Since the accession to the European Monetary Union, Greece's macroeconomic outlook has been deteriorated by volatile rates of inflation, high fiscal deficit and one of the highest public debt ratios in Europe.
In 1996, Greece's inflationary outlook was improved since the central bank managed to target the inflation which, for the first time, decreased below two-digit level. Since the accession to the EMU, Greece failed to curb the ailing fiscal deficit and very high public debt. The convergence criteria requires each country of the eurozone not to exceed the fiscal deficit by more than 3 percent of the GDP.
Ever since the beginning of the economic crisis, Greece's economic outlook exacerbated significant worries. In particular, Greece's terrible state of fiscal health was reflected in high levels of current account deficit. According to the IMF, the current account balance is expected to reach -9 percent of the GDP by the end of this year.
The Greek government expects the public debt rising to 110 percent of the GDP. However, the European Commission recently estimated the public debt to rise up to 124.9 percent of the GDP - the highest level of national debt in the European Union. The Commission projected the Greek budget deficit to reach 12.2 percent of the GDP in 2010 and 12.8 percent of the GDP in 2011.
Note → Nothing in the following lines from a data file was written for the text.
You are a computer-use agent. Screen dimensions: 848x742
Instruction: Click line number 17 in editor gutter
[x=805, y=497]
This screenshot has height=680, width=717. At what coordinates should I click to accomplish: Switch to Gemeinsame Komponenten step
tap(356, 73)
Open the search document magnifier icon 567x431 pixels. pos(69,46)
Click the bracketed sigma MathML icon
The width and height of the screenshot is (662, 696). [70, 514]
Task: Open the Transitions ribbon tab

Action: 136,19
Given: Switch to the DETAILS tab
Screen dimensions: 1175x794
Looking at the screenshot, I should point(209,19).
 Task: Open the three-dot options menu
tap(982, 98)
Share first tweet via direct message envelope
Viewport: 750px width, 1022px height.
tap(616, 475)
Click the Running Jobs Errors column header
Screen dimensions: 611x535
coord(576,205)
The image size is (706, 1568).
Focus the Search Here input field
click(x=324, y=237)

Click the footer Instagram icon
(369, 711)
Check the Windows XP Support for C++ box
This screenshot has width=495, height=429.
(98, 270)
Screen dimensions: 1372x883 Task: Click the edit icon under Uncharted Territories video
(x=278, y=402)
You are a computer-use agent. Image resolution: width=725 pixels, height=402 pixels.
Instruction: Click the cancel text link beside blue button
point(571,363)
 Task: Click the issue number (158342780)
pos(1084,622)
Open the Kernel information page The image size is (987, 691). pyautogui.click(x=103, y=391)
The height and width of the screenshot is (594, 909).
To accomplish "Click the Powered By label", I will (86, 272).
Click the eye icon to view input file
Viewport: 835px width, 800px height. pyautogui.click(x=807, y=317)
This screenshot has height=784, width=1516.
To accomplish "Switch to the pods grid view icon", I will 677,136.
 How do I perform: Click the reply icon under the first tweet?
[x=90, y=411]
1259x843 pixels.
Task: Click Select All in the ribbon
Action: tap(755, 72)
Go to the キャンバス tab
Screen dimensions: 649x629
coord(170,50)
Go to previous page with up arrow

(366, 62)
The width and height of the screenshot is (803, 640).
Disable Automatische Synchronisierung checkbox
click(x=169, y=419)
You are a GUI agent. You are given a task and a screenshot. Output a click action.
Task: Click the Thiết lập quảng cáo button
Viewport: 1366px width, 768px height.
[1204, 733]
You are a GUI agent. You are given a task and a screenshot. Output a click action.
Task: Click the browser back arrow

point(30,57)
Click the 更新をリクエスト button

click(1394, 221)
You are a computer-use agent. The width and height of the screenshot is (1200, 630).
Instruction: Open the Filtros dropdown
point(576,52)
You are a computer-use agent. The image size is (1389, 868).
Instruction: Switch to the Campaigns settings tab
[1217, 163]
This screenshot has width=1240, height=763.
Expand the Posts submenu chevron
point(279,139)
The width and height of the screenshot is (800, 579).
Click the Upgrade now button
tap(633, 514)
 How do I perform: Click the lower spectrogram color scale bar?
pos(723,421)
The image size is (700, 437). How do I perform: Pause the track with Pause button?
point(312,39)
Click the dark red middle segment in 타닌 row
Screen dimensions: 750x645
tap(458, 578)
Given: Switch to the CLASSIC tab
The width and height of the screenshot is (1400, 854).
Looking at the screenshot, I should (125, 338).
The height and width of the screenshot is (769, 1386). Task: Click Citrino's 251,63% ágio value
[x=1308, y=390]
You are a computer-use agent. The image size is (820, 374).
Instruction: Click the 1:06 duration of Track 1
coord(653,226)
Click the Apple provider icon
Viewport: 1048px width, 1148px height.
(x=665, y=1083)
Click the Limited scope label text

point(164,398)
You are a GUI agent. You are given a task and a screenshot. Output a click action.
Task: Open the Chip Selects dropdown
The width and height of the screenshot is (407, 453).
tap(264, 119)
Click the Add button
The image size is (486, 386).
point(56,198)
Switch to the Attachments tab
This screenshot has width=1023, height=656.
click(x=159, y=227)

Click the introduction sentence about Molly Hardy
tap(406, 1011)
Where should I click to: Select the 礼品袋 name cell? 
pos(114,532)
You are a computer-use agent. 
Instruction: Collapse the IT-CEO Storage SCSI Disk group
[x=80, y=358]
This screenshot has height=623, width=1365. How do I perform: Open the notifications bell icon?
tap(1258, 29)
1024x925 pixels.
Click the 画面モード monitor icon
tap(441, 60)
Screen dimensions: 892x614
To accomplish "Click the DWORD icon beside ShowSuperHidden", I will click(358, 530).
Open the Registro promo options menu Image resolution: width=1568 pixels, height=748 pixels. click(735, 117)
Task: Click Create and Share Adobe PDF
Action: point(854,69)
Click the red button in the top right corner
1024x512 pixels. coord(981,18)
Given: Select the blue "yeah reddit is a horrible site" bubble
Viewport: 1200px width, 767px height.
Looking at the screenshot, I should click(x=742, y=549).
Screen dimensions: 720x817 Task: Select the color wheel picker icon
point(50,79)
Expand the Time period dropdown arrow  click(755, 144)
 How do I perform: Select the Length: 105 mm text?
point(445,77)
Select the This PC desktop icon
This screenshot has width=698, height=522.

In addition to one of the world's most terrible pension systems, Greece faces high burden of taxation, high government spending, onerous corruption and highly regulated labor market. The country is likely to face a slow and cumbersome economic recovery that could probably last several years. Loan guarantees from major EU countries and the issuance of bonds to cover fiscal deficit will hamper medium-term growth outlook.
In 2010, five-year spread on Greek bonds exceeded 400 basis points for the first time while credit default swaps rose to over 350 basis points. Fitch recently estimated that Greece needs to raise €51 billion to cover the annual budget deficit.
The real cure for Greece's economic crisis includes prudent macroeconomic policy, cuts in government spending and the reduction of country's vast and inefficient public sector. Without the restoration of credible and healthy fiscal management, Greece could become the next country facing a prolonged debt crisis and a recovery that could last for decade.